Performance¶
A collection of various methods for accelerating Modulus are presented below. The figures below show a summary of performance improvements using various Modulus features over different releases.
Note
The higher vRAM in A100 GPUs means that we can use twice the batch size/GPU compared to the V100 runs. For comparison purposes, the total batch size is held constant, hence the A100 plots use 2 A100 GPUs.
Note
These figures are only for summary purposes and the runs were performed on the flow part of the example presented in Industrial Heat Sink. For more details on performance gains due to individual features, please refer to the subsequent sections.
Running jobs using TF32 math mode¶
TensorFloat-32 (TF32) is a new math mode available on NVIDIA A100 GPUs for handing matrix math and tensor operations used during the training of a neural network.

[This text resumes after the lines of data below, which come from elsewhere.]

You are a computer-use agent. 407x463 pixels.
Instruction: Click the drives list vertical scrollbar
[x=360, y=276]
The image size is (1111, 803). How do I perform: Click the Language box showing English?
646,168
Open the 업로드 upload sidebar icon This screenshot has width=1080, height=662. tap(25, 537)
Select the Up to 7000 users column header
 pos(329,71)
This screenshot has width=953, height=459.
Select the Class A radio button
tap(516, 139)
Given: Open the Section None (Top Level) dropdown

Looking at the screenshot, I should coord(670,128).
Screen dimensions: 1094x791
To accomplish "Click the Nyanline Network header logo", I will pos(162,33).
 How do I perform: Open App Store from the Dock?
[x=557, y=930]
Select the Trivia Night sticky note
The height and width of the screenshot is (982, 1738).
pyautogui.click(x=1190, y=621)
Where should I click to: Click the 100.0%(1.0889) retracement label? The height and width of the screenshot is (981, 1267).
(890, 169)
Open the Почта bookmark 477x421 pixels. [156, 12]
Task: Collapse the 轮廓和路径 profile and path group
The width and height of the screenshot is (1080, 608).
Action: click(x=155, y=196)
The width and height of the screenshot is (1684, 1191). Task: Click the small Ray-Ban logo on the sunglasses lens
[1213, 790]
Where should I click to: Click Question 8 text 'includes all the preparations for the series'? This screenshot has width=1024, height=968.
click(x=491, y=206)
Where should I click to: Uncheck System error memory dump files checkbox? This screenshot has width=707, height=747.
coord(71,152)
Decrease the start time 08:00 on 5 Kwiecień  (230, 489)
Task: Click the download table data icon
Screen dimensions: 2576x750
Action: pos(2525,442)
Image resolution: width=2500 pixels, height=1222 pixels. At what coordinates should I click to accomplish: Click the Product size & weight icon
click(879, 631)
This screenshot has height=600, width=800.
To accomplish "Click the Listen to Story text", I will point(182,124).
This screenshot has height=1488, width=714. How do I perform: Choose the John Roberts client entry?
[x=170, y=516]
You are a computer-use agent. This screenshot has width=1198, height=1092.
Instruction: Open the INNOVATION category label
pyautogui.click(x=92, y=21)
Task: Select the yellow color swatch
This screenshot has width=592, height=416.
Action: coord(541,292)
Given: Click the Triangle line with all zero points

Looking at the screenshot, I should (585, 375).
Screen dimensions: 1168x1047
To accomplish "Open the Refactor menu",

On A100 GPUs, the TF32 feature is “ON” by default and you do not need to make any modifications to the regular scripts to use this feature. With this feature, you can obtain up to 1.8x speed-up over FP32 on A100 GPUs for the FPGA problem. This allows us to achieve same results with dramatically reduced training times (Fig. 53) without change in accuracy and loss convergence (Table 2 and Fig. 54).
Case Description |
\(P_{drop}\) \((Pa)\) |
Modulus: Fully Connected Networks with FP32 |
29.24 |
Modulus: Fully Connected Networks with TF32 |
29.13 |
OpenFOAM Solver |
28.03 |
Commercial Solver |
28.38 |
Running jobs using Just-In-Time (JIT) compilation¶
JIT compilation is a feature where elements of the computational graph can be compiled from native PyTorch to the TorchScript backend. This allows for optimizations like avoiding python’s Global Interpreter Lock (GIL) as well as compute optimizations including dead code elimination, common substring elimination and pointwise kernel fusion.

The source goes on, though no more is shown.